Still not sure what is record format :F
The F Specification: This specification is also known as the File specification. Here we declare all the files which we will be using in the program. The files might be any of the physical file, logical file, display file or the printer file. Message files are not declared in the F specification.
what exactly means that "every record within a physical file must have an identical record layout"?
Each and every record within one physical file has the same layout.
Let's make a record layout of 40 characters.
----|---10----|---20----|---30----|---40
20150130 DEBIT 00002100
20150130 CREDIT 00012315
The bar with the numbers is not part of the record layout. It's there so we can count columns.
The first field in the record layout is the date in yyyymmdd format. This takes up 8 characters, from position 1 to position 8.
The second field is 2 blank spaces, from position 9 to position 10.
The third field is the debit / credit indicator. It takes up 10 characters, from position 11 to position 20.
The fourth field is the debit / credit amount. It takes up 8 positions, from position 21 to position 28. The format is assumed to be 9(6)V99. In other words, there's an implied decimal point between positions 26 and 27.
The fifth field is more blank spaces, from position 29 to position 40.
Every record in this file has these 5 fields, all defined the same way.
A "record format" is a named structure that is used for device file I/O. It contains descriptions of each column in the 'record' (or 'row'). The specific combination of data types and sizes and the number and order of columns is hashed into a value that is known as the "record format identifier".

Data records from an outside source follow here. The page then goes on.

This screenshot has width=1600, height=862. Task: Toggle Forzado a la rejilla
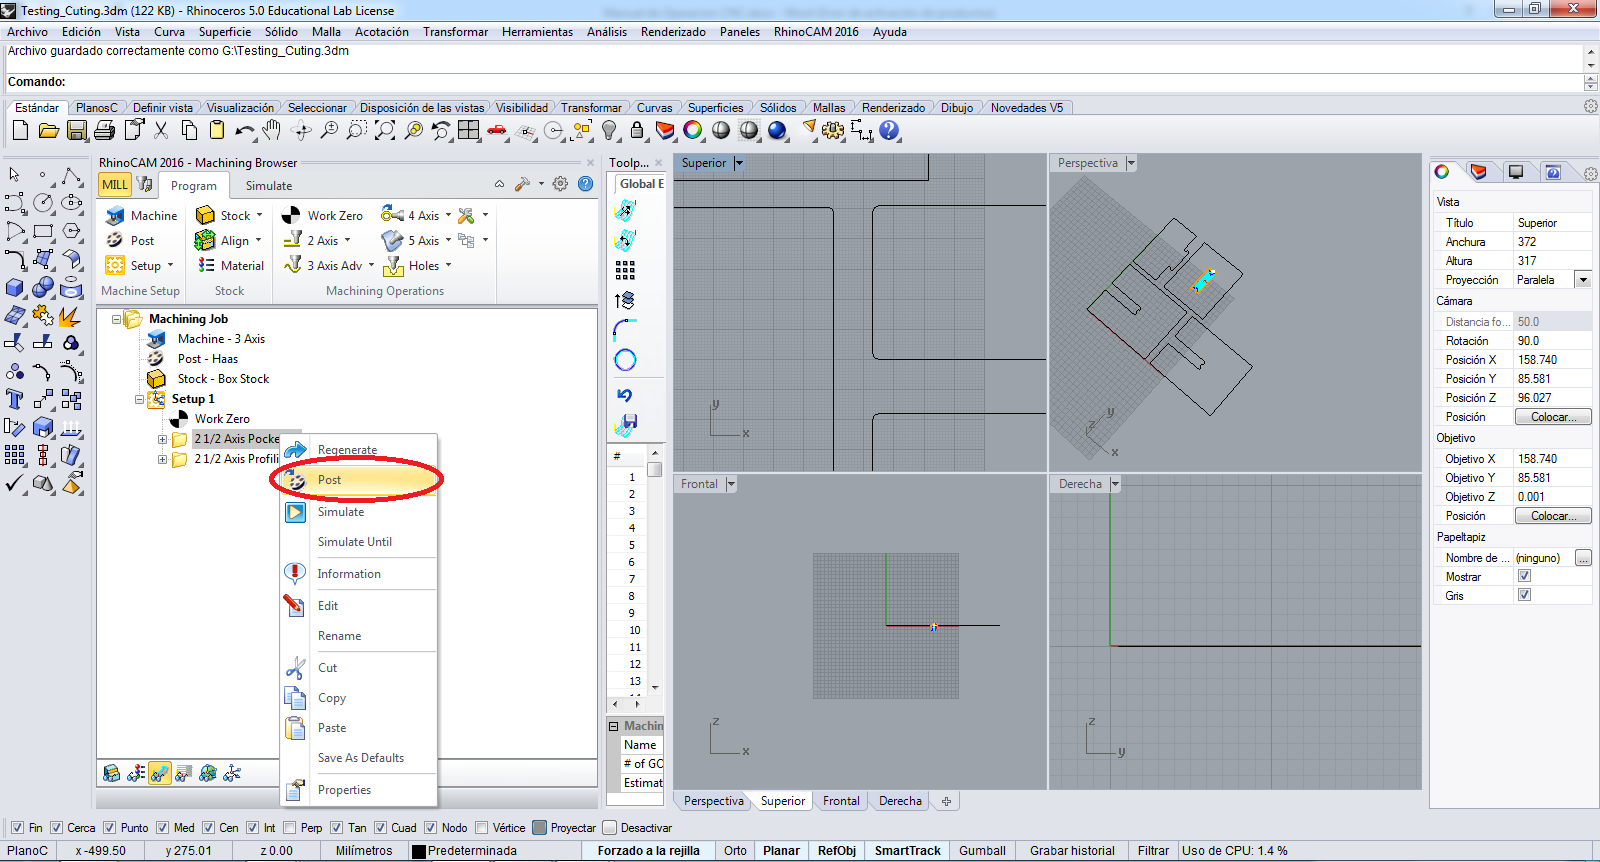(648, 851)
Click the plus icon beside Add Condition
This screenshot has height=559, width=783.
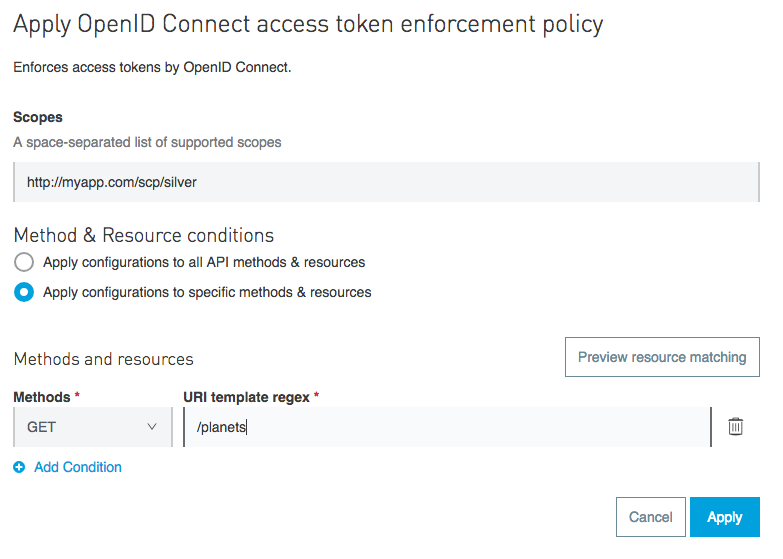[20, 467]
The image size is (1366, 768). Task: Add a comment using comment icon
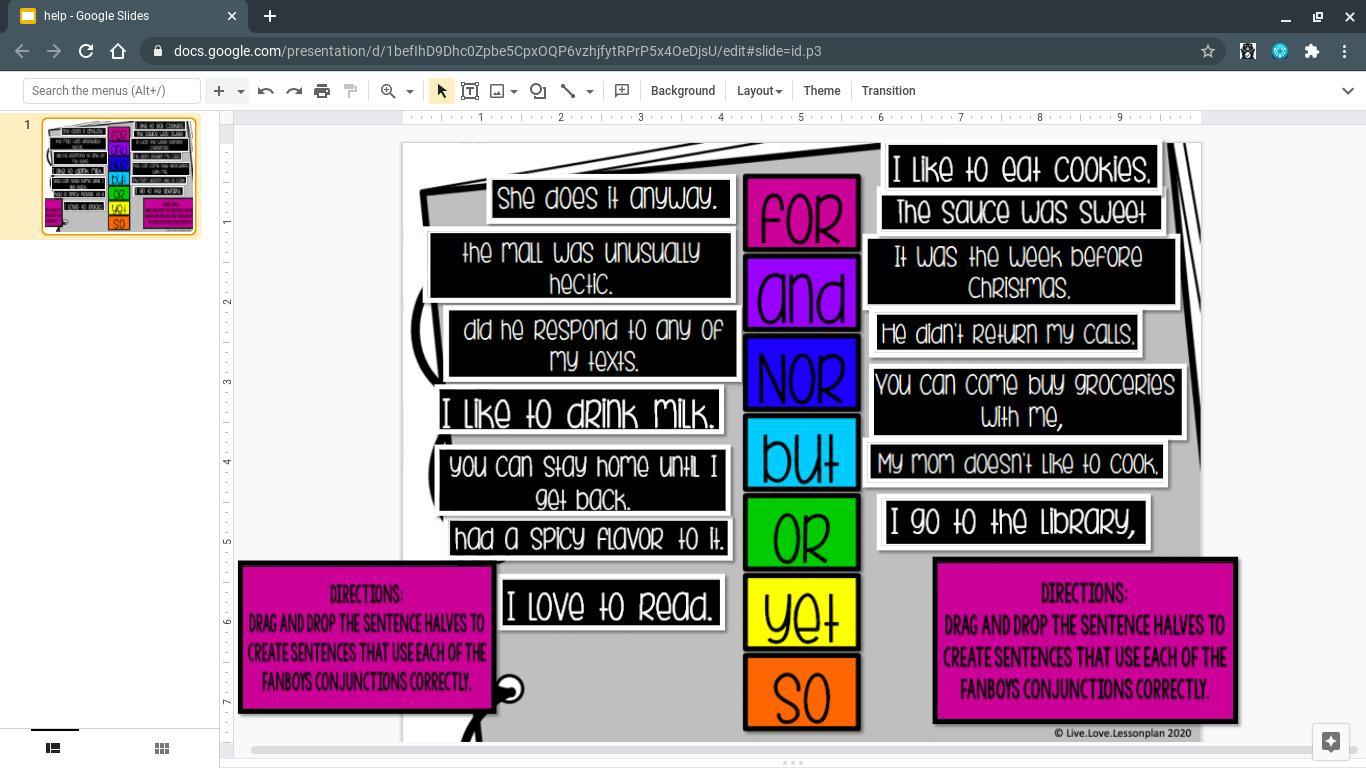coord(622,91)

A significant purpose is the inclusion by compilers of the "record format identifier" in compiled program objects for use when the related file is opened. The system will compare the format ID from the program object to the current format ID of the file. If the two don't match, the system will notify the program that the file definition has changed since the program was compiled. The program can then know that it is probably going to read data that doesn't match the definitions that it knows. Nearly all such programs are allowed to fail by sending a message that indicates that the format level has changed, i.e., a "level check" failed.
The handling of format IDs is rooted in the original 'native file I/O' that pre-dates facilities such as SQL. It is a part of the integration between DB2 and the various program compilers available on the system.
The 'native' database file system was developed using principles that eventually resulted in SQL. A SQL table should have rows that all hold the same series of column definitions. That's pretty much the same as saying "every record within a physical file must have an identical record layout".
Physical database files can be thought of as being SQL tables. Logical database files can be thought of as being SQL views. As such, all records in a physical file will have the same definitions, but there is some potential variation in logical files.
A record format It's something you learn in old school. You read a file (table) and update/write through a record format.
DSPFD FILE(myTable)
Then you can see everything about the file. The record format name is in there.
New or Young Developers believe that every record in a physical file must be identical, but in ancient times, the dinosaurs walk on earth and in one single file you could have several types of records or "record formats", so as the name indicates a record format is the format of a record within a file.